According to the Irish Times, the leather-bound book, entitled ‘The Christian Armed Against the Seductions of the World and the Illusions of His Own Heart,’ was discovered among his belongings in Portobello Barracks, Rathmines, following his death in August 1922.

The prayer book was returned to the Collins family, then given as a gift, to a nun – Sr Aloysius at the Convent of Mercy in Cappoquin, Co Waterford, in November 1922 .

It was later inherited by an Irish woman who now lives in southern France. The Irish woman has now decided to sell it, along with a letter from a priest, Fr Ignatius of the Passionist Order, who had given the book to Collins.

The gilt-edged book contains “instructions for meditation” on 31 topics (“maxims”) such as: “Time is precious; the loss of it is irreparable”; and, “The number is small of those who are saved” .

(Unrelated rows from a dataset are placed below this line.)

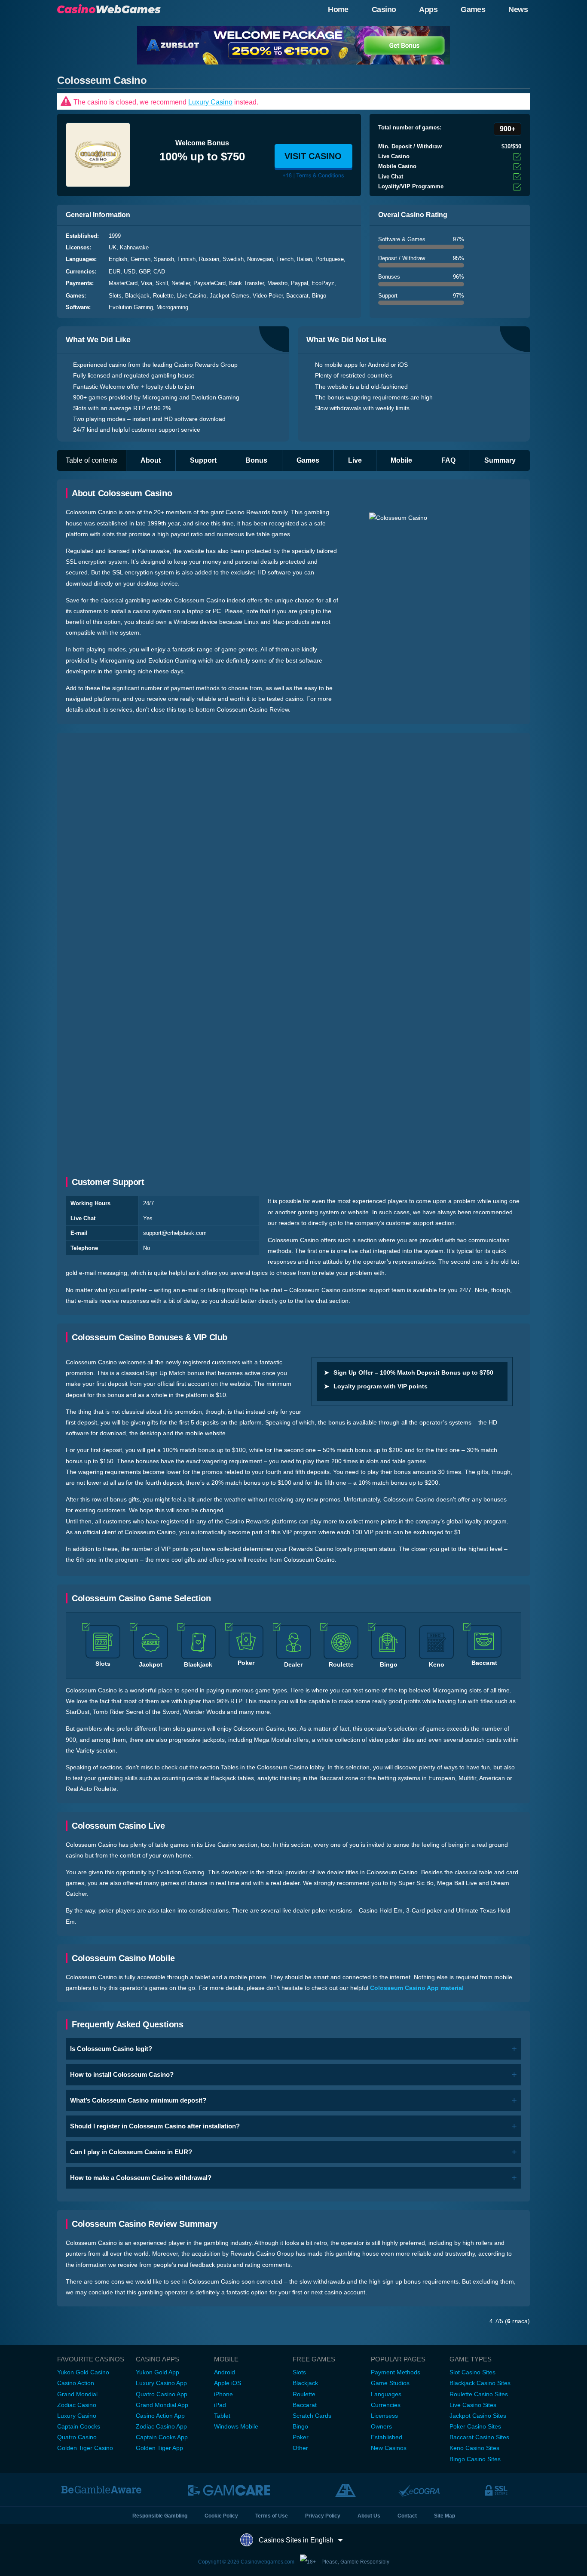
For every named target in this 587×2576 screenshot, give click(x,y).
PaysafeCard (209, 283)
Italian (304, 259)
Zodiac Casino (76, 2404)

It also includes morning and evening prayers and a “Consideration on the Passions of Jesus Christ," and has a single black-and-white illustration of Jesus carrying the cross and a quote from St Luke’s Gospel: “If any man will come after me, let him deny himself and take up his cross daily and follow me.”

Sr Aloysius wrote notes in the book. She calls Michael Collins “Ireland’s idol”; “her Joan of Arc”; and “her greatest hero and leader."

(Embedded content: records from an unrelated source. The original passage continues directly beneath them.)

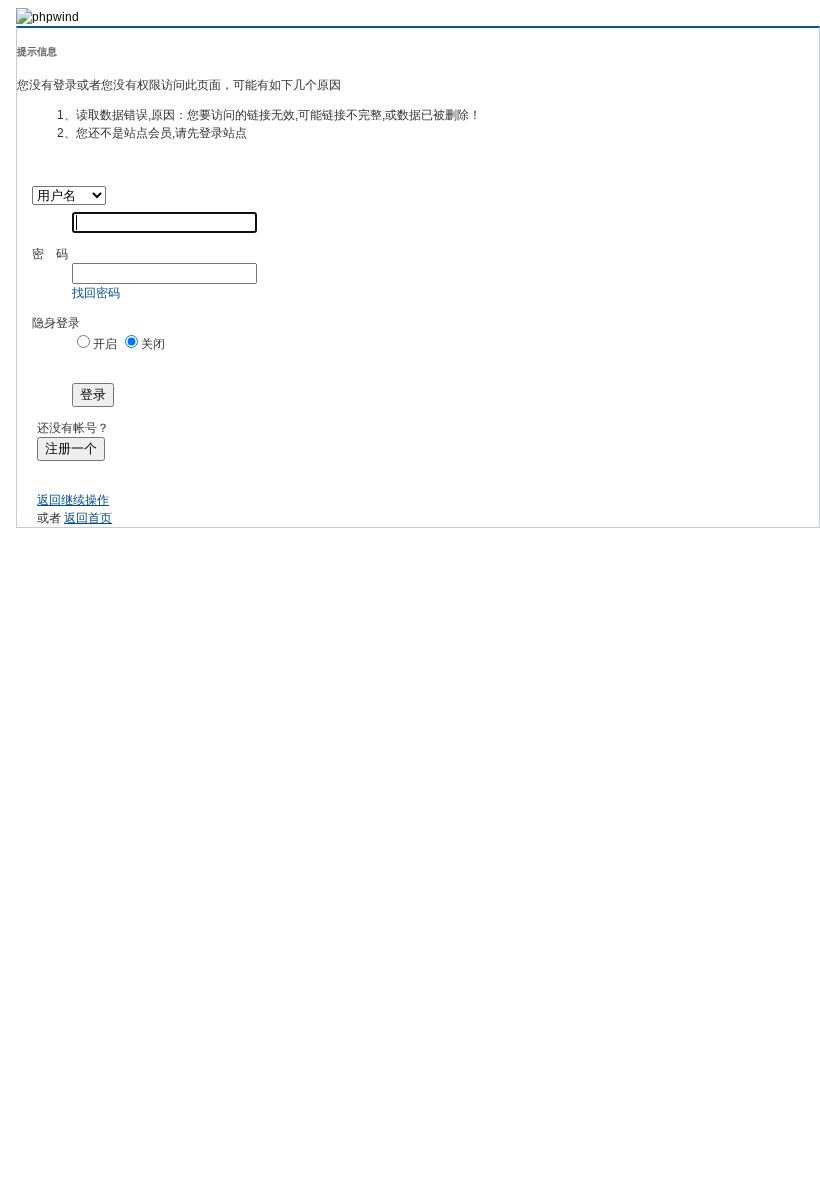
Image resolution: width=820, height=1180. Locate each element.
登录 (93, 394)
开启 (105, 344)
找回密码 (96, 293)
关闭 (153, 344)
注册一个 (71, 448)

The rare book auctioneers Mealy's will auction the prayer book and the priest's letter as one in Dublin next month, with a pre-sale estimate of € 1,200-€1,800, reports the Irish Times.

The priest's letter was sent to Collins’s sister after her brother’s death. In it, Fr Ignatius says that he gave the prayer book to Collins during a mission at Greystones, Co Wicklow, in 1921, which Collins had attended before departing for London to negotiate the Anglo-Irish Treaty. 

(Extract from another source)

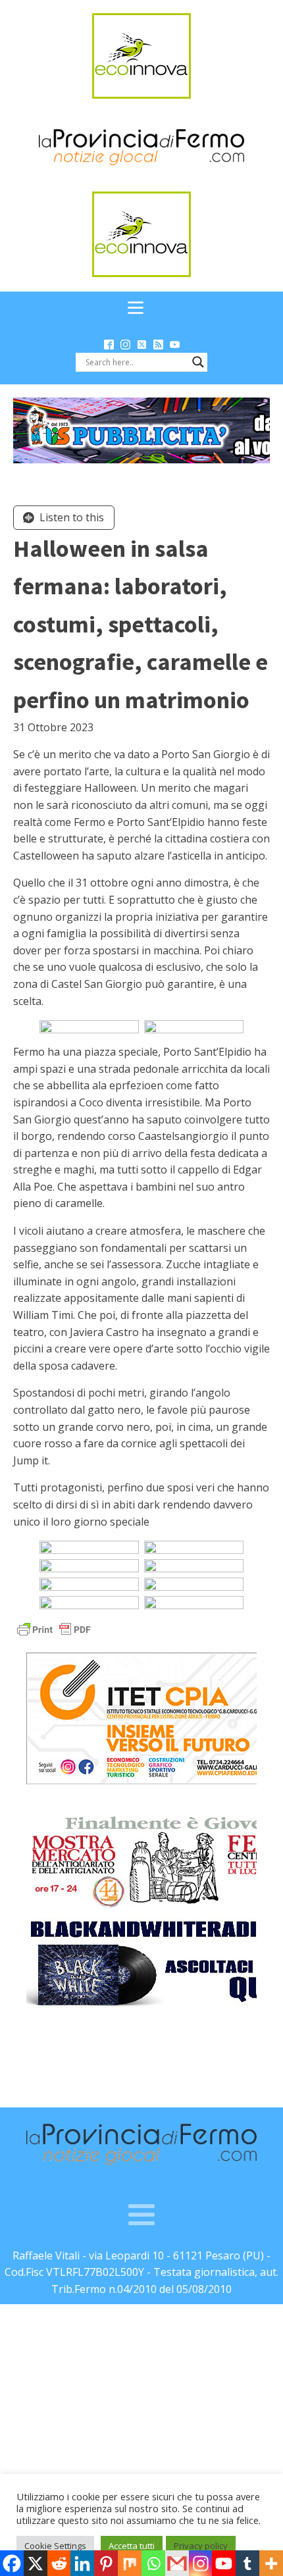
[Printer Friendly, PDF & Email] (54, 1628)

The priest recalls that Collins, despite “being busy in Dublin, worked and worried almost beyond endurance”, had returned to the Grand Hotel in Greystones “one night very late and very tired on the eve of his departure to London re the pact." 

“He got up the next morning as early as 5.30am, came to the church and made a glorious general Confession and received Holy Communion.

“He said to me after Confession: ‘Say the Mass for Ireland and God bless you Father!’ He crossed an hour or so later to London.”

“There is not a man in a million would have done what Michael did that he might get to Confession and Holy Communion.”